--- START OF Entries provided ---

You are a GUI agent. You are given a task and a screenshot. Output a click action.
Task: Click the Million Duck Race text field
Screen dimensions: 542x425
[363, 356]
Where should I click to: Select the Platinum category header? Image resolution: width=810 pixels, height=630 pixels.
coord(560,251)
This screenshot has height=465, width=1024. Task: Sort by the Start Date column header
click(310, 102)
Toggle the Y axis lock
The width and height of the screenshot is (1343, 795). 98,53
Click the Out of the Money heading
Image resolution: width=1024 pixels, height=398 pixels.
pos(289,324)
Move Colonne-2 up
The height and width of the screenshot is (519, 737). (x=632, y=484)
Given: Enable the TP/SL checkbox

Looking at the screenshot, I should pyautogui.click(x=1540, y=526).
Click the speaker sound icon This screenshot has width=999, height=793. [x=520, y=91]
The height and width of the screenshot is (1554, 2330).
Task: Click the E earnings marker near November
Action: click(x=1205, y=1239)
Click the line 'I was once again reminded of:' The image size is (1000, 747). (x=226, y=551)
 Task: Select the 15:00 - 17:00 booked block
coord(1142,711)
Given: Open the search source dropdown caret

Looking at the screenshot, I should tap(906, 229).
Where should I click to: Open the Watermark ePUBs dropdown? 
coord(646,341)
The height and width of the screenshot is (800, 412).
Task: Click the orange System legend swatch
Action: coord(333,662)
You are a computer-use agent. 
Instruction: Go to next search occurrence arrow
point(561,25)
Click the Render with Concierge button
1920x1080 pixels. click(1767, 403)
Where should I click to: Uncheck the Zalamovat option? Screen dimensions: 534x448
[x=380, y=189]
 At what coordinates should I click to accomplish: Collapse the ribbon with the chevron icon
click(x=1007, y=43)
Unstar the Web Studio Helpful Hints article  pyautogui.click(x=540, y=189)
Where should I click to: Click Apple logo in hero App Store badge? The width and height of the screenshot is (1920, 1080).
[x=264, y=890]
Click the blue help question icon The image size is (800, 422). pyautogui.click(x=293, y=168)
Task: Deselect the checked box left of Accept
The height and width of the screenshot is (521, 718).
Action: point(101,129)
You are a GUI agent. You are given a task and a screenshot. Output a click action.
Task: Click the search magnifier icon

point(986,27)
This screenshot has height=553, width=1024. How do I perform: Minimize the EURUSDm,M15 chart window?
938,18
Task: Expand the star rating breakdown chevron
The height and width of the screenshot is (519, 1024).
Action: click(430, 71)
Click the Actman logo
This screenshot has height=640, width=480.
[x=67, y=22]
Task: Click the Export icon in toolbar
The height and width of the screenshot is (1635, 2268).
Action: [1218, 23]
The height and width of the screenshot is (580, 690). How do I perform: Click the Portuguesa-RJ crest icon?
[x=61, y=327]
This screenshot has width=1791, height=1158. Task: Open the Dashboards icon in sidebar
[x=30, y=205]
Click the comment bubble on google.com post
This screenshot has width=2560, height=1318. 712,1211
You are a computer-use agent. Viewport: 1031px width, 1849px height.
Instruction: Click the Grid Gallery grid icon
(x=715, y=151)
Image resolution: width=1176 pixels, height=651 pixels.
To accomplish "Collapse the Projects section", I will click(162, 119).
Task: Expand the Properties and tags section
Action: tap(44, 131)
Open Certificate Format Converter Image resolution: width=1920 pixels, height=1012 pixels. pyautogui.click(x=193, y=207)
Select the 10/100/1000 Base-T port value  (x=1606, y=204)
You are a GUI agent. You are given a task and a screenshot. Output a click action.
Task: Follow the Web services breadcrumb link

--- END OF Entries provided ---

- _Problem to work on_: Rewrite the rows above with every "Where should I click to" changed to "Where do I click to", keeping everything else the same.

- _Written answer_:
You are a GUI agent. You are given a task and a screenshot. Output a click action.
Task: Click the Million Duck Race text field
Screen dimensions: 542x425
[363, 356]
Where do I click to: Select the Platinum category header? Image resolution: width=810 pixels, height=630 pixels.
coord(560,251)
This screenshot has height=465, width=1024. Task: Sort by the Start Date column header
click(310, 102)
Toggle the Y axis lock
The width and height of the screenshot is (1343, 795). 98,53
Click the Out of the Money heading
Image resolution: width=1024 pixels, height=398 pixels.
pos(289,324)
Move Colonne-2 up
The height and width of the screenshot is (519, 737). (x=632, y=484)
Given: Enable the TP/SL checkbox

Looking at the screenshot, I should pyautogui.click(x=1540, y=526).
Click the speaker sound icon This screenshot has width=999, height=793. [x=520, y=91]
The height and width of the screenshot is (1554, 2330).
Task: Click the E earnings marker near November
Action: click(x=1205, y=1239)
Click the line 'I was once again reminded of:' The image size is (1000, 747). (x=226, y=551)
 Task: Select the 15:00 - 17:00 booked block
coord(1142,711)
Given: Open the search source dropdown caret

Looking at the screenshot, I should tap(906, 229).
Where do I click to: Open the Watermark ePUBs dropdown? 
coord(646,341)
The height and width of the screenshot is (800, 412).
Task: Click the orange System legend swatch
Action: coord(333,662)
You are a computer-use agent. 
Instruction: Go to next search occurrence arrow
point(561,25)
Click the Render with Concierge button
1920x1080 pixels. click(1767, 403)
Where do I click to: Uncheck the Zalamovat option? Screen dimensions: 534x448
[x=380, y=189]
 At what coordinates should I click to accomplish: Collapse the ribbon with the chevron icon
click(x=1007, y=43)
Unstar the Web Studio Helpful Hints article  pyautogui.click(x=540, y=189)
Where do I click to: Click Apple logo in hero App Store badge? The width and height of the screenshot is (1920, 1080).
[x=264, y=890]
Click the blue help question icon The image size is (800, 422). pyautogui.click(x=293, y=168)
Task: Deselect the checked box left of Accept
The height and width of the screenshot is (521, 718).
Action: point(101,129)
You are a GUI agent. You are given a task and a screenshot. Output a click action.
Task: Click the search magnifier icon

point(986,27)
This screenshot has height=553, width=1024. How do I perform: Minimize the EURUSDm,M15 chart window?
938,18
Task: Expand the star rating breakdown chevron
The height and width of the screenshot is (519, 1024).
Action: click(430, 71)
Click the Actman logo
This screenshot has height=640, width=480.
[x=67, y=22]
Task: Click the Export icon in toolbar
The height and width of the screenshot is (1635, 2268).
Action: [1218, 23]
The height and width of the screenshot is (580, 690). How do I perform: Click the Portuguesa-RJ crest icon?
[x=61, y=327]
This screenshot has width=1791, height=1158. Task: Open the Dashboards icon in sidebar
[x=30, y=205]
Click the comment bubble on google.com post
This screenshot has width=2560, height=1318. 712,1211
You are a computer-use agent. Viewport: 1031px width, 1849px height.
Instruction: Click the Grid Gallery grid icon
(x=715, y=151)
Image resolution: width=1176 pixels, height=651 pixels.
To accomplish "Collapse the Projects section", I will click(162, 119).
Task: Expand the Properties and tags section
Action: tap(44, 131)
Open Certificate Format Converter Image resolution: width=1920 pixels, height=1012 pixels. pyautogui.click(x=193, y=207)
Select the 10/100/1000 Base-T port value  (x=1606, y=204)
You are a GUI agent. You are given a task and a screenshot. Output a click action.
Task: Follow the Web services breadcrumb link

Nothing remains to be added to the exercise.